12 Reasons You Should NOT Move to Hawaii!
12 Reasons You May NOT Want to Move to Hawaii
Here’s where we try to talk you out of paradise by telling you some
If you read fifty or so articles on our site, are you going to have an overly optimistic view of what life in Hawaii is all about and be surprised when you arrive and it isn’t like you expected?
Reason #1 you should not move to Hawaii: There’s a good chance you’ll be living at what feels like poverty
The “middle class” in Hawaii lives at what their mainland counterparts would consider poverty levels. Many family work several jobs, live paycheck to paycheck, have substandard (by mainland comparison) housing conditions, very little expendable income and at any moment are living on the financial edge.
Put it simply, in Hawaii as of 2019 you need to be earning at least $150k a year to have what on the mainland can be had for $75k/yr. And if you have a larger family, you’ll need more and possibly a lot more income.
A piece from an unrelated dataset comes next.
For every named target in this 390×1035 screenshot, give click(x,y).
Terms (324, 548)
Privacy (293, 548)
If you’re going to live in Hawaii, you need to be prepared to live a lifestyle of comparative poverty. If you can stay here for the long term you can work your way up, but on day one be prepared to live a vastly downgraded lifestyle. Unless you’re already a multi-millionaire.
Reason #2 you should not move to Hawaii: One of the worst places to start a business
On various rankings, Hawaii nearly always comes at the bottom of the list in terms of starting a business. If you’ve dreamed owning a business, Hawaii is going to make it many, many times harder for you to succeed. It’s not impossible though as Hawaii has thousands of successful small family businesses.
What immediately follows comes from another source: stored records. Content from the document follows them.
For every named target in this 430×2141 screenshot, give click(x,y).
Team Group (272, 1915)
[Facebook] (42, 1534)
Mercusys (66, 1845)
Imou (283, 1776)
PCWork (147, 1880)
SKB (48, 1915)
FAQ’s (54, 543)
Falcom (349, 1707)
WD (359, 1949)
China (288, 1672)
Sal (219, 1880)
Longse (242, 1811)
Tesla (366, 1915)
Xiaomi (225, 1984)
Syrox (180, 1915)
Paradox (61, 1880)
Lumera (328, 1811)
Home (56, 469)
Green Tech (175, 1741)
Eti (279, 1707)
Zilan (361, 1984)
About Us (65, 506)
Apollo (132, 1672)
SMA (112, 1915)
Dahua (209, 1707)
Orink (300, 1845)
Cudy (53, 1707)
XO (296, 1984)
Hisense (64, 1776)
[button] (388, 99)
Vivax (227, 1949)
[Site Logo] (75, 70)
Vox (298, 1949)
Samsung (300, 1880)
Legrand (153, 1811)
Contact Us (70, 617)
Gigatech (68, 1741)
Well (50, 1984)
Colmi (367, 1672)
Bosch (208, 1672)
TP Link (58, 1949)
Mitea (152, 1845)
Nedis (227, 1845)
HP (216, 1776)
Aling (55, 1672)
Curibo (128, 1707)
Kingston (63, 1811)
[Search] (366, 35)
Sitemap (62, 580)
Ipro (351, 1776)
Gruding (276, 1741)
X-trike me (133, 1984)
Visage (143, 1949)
It’s just that you will have a much, much harder time starting and running a business here than almost anywhere else. If the business is in a regulated industry, you’ll have to deal with very long streams of red tape. And once you get past that, you’ll need to build trust and respect in the community to get customers and that becomes a big catch-22: You need customers to build trust and respect but you need trust and respect to get customers.
Reason #3 you should not move to Hawaii: Near the bottom in public education
Hawaii has one of the largest capacity (per-capita) of private schools in the nation and that’s because parents try to avoid Hawaii’s public schools if they can. Hawaii’s public school system usually sits near the bottom of various national rankings. In 2018 WalletHub ranked Hawaii #39 overall and #43 for “Quality”.
The problem with private schools is that due to high demand, it’s expensive. In 2021 you can expect to pay around $17k/year per student. If you have two children, you’re talking $34k/yr and that’s after taxes so about $45k-$50k/yr of your gross income will go to paying for private school.
So combine this with the $150k income to start and you’re up to $200k/yr in gross income. And we haven’t even talked about buying a house yet.
Because everyone wants to live here and is willing to work for less (admittedly this is just our guess and not a data research-backed conclusion), the result is that jobs here pay much less than their mainland counterparts. Expect a 20% cut in pay or more from what you’re making on the mainland.